Was EMV-Beschichtungen auf Kunststoffbauteilen leisten
EMV-Beschichtungen verändern die Oberflächeneigenschaften von Kunststoffteilen so, dass elektromagnetische Verträglichkeit konstruktiv unterstützt wird. Je nach Aufbau können sie zur Schirmung gegen elektromagnetische Felder, zur Reduktion von Störeinflüssen oder zur kontrollierten Ableitung elektrostatischer Aufladung beitragen.
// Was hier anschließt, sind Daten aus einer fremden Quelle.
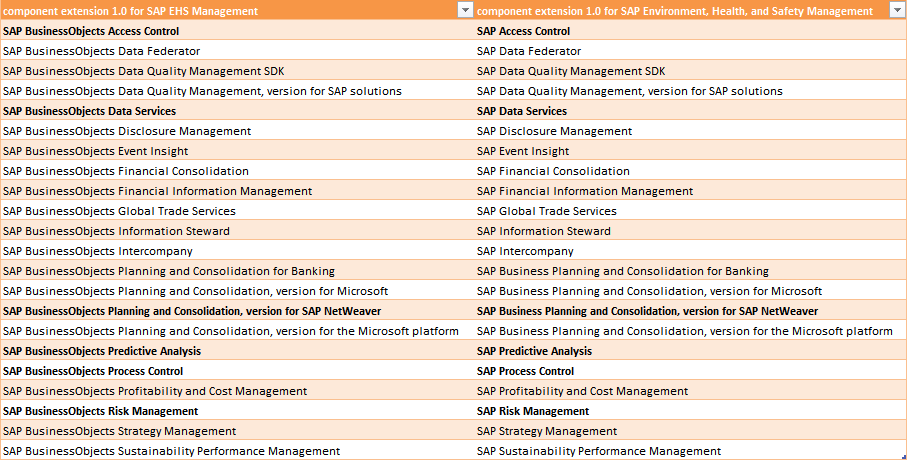Open filter dropdown for SAP EHS Management column
This screenshot has height=461, width=908.
[x=464, y=10]
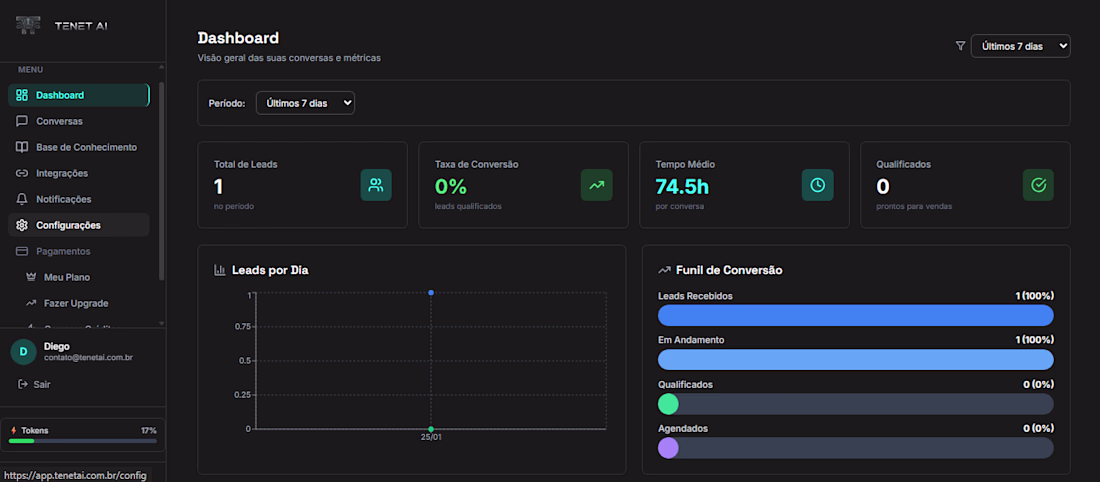Click the Tokens usage progress bar
Image resolution: width=1100 pixels, height=482 pixels.
click(x=83, y=441)
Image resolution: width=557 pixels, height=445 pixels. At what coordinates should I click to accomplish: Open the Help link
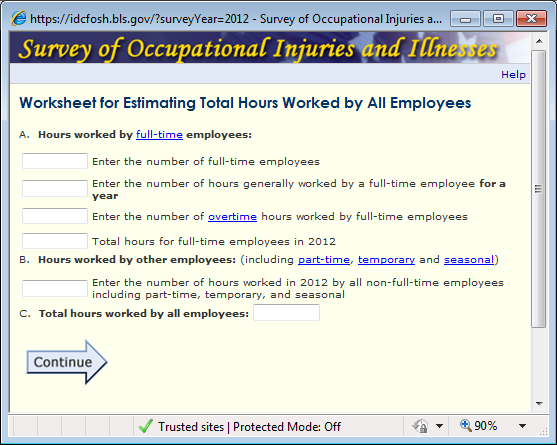pos(513,75)
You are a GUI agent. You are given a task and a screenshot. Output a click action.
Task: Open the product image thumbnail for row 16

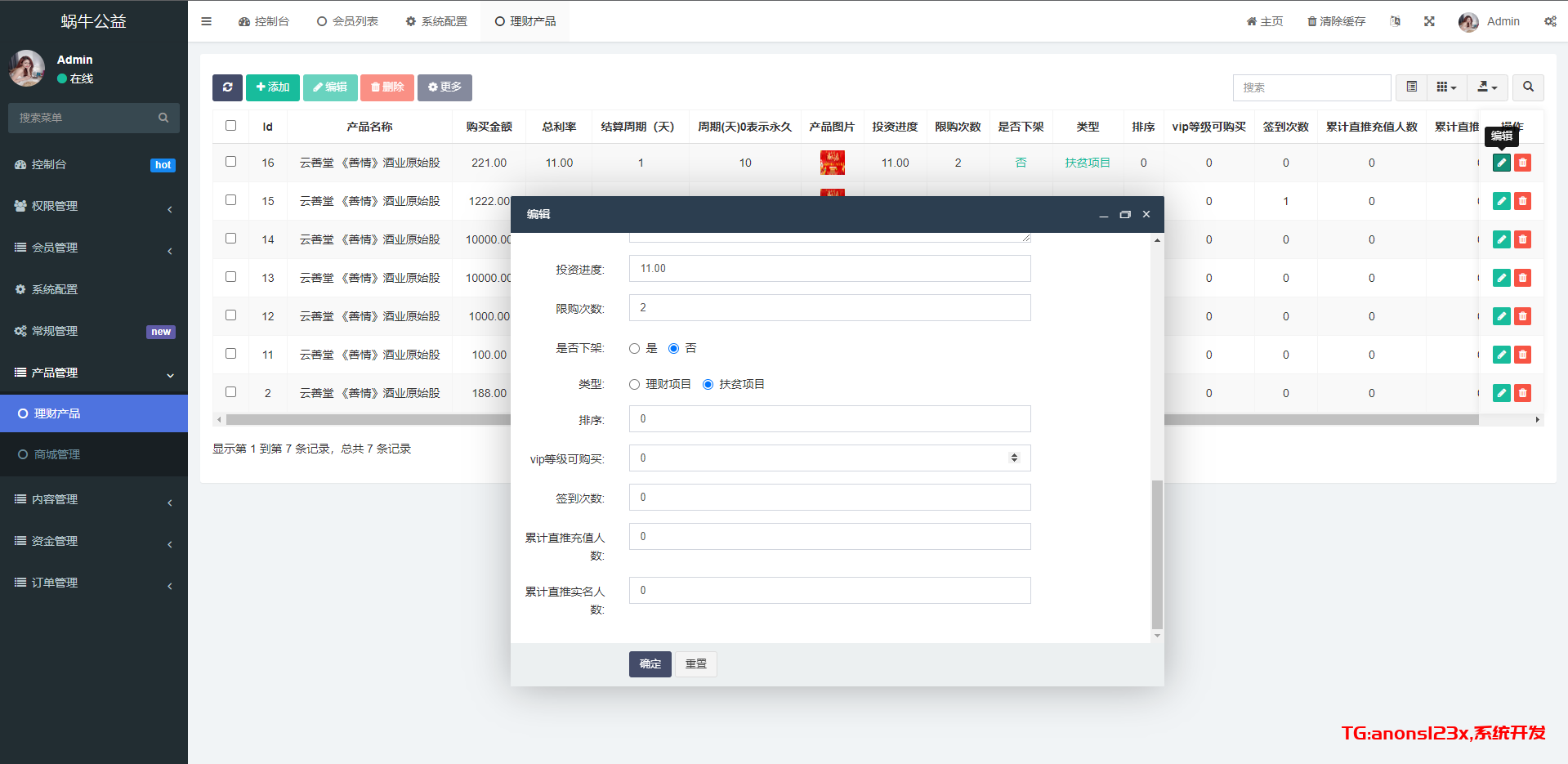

Typisch ist der Einsatz auf Gehäusen, Abdeckungen oder Formteilen, bei denen das Grundmaterial leicht und formbar sein soll, die Oberfläche jedoch zusätzliche elektrische Funktion übernehmen muss.
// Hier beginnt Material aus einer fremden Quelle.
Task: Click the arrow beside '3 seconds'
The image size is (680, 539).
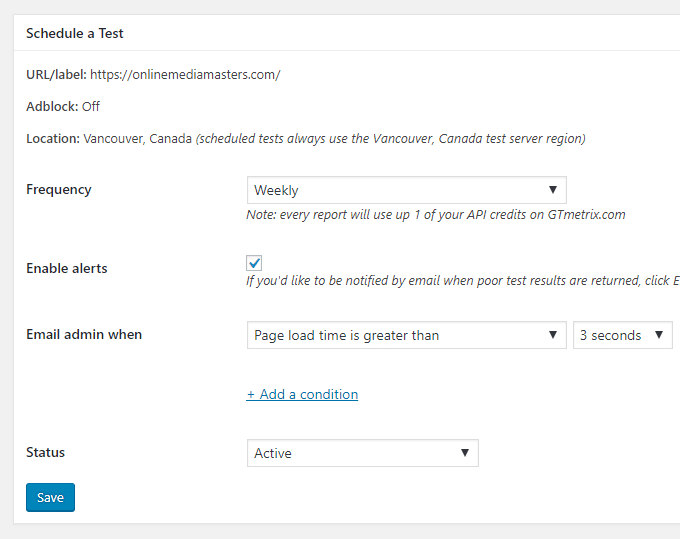Action: pos(659,335)
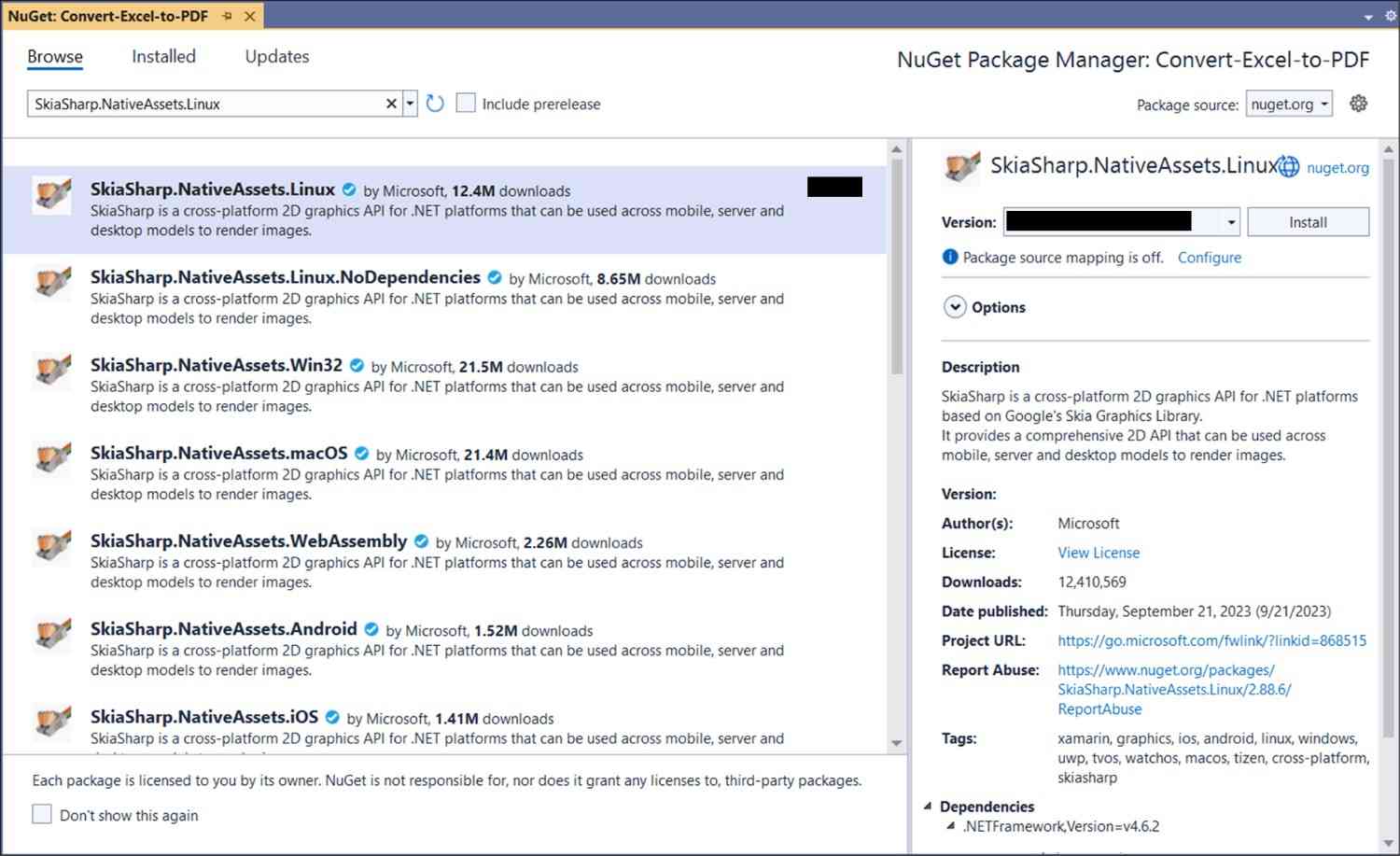1400x856 pixels.
Task: Open the Package source dropdown
Action: [x=1289, y=105]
Typische Anwendungen in Elektronik, Gerätebau und technischen Gehäusen
Eingesetzt werden EMV-Beschichtungen vor allem dort, wo Kunststoffgehäuse elektronische Baugruppen umschliessen. Dazu gehören Geräteverkleidungen, Innengehäuse, Sensorgehäuse, Bedieneinheiten oder technische Kapselungen. Relevant sind sie in Anwendungen mit empfindlicher Elektronik, mit dicht gepackten Baugruppen oder mit Anforderungen an reproduzierbare Ableit- und Kontaktverhältnisse. Auch bei Bauteilen mit Metall-Kunststoff-Kombinationen können beschichtete Zonen gezielt für elektrische Funktionen vorgesehen werden.
Beschichtungsaufbau, Leitfähigkeit und prozessrelevante Punkte
Bei EMV-Beschichtungen stehen Materialsystem, Schichtdicke, Haftung auf dem Kunststoff und die gewünschte elektrische Wirkung in engem Zusammenhang. Je nach Verfahren und Anforderung kommen leitfähige oder ableitfähige Beschichtungen zum Einsatz, häufig in Kombination mit definierter Vorbehandlung der Oberfläche. Entscheidend ist nicht nur die beschichtete Fläche selbst, sondern auch die Einbindung in das Bauteildesign, etwa an Kontaktstellen, Dichtflächen, Übergängen oder Befestigungspunkten. Die Auslegung erfolgt deshalb meist funktionsbezogen und nicht allein nach optischen Kriterien.
Abgrenzung zu Abschirmlackbeschichten und anderen Beschichtungsverfahren
EMV-Beschichtungen sind funktionale Beschichtungen mit Bezug zur elektromagnetischen Verträglichkeit des gesamten Bauteils oder Systems. Davon zu unterscheiden ist das Abschirmlackbeschichten als konkretes Verfahren beziehungsweise als Einsatz von abschirmenden Lacken. Nicht jede EMV-Beschichtung ist zwingend ein Lackauftrag, und nicht jede leitfähige Beschichtung verfolgt dieselbe EMV-Funktion. Gegenüber Antihaft-, Verschleissschutz- oder Parylene-Beschichtungen liegt der Schwerpunkt hier nicht auf Reibung, mechanischem Schutz oder chemischer Barriere, sondern auf elektrisch wirksamen Oberflächeneigenschaften.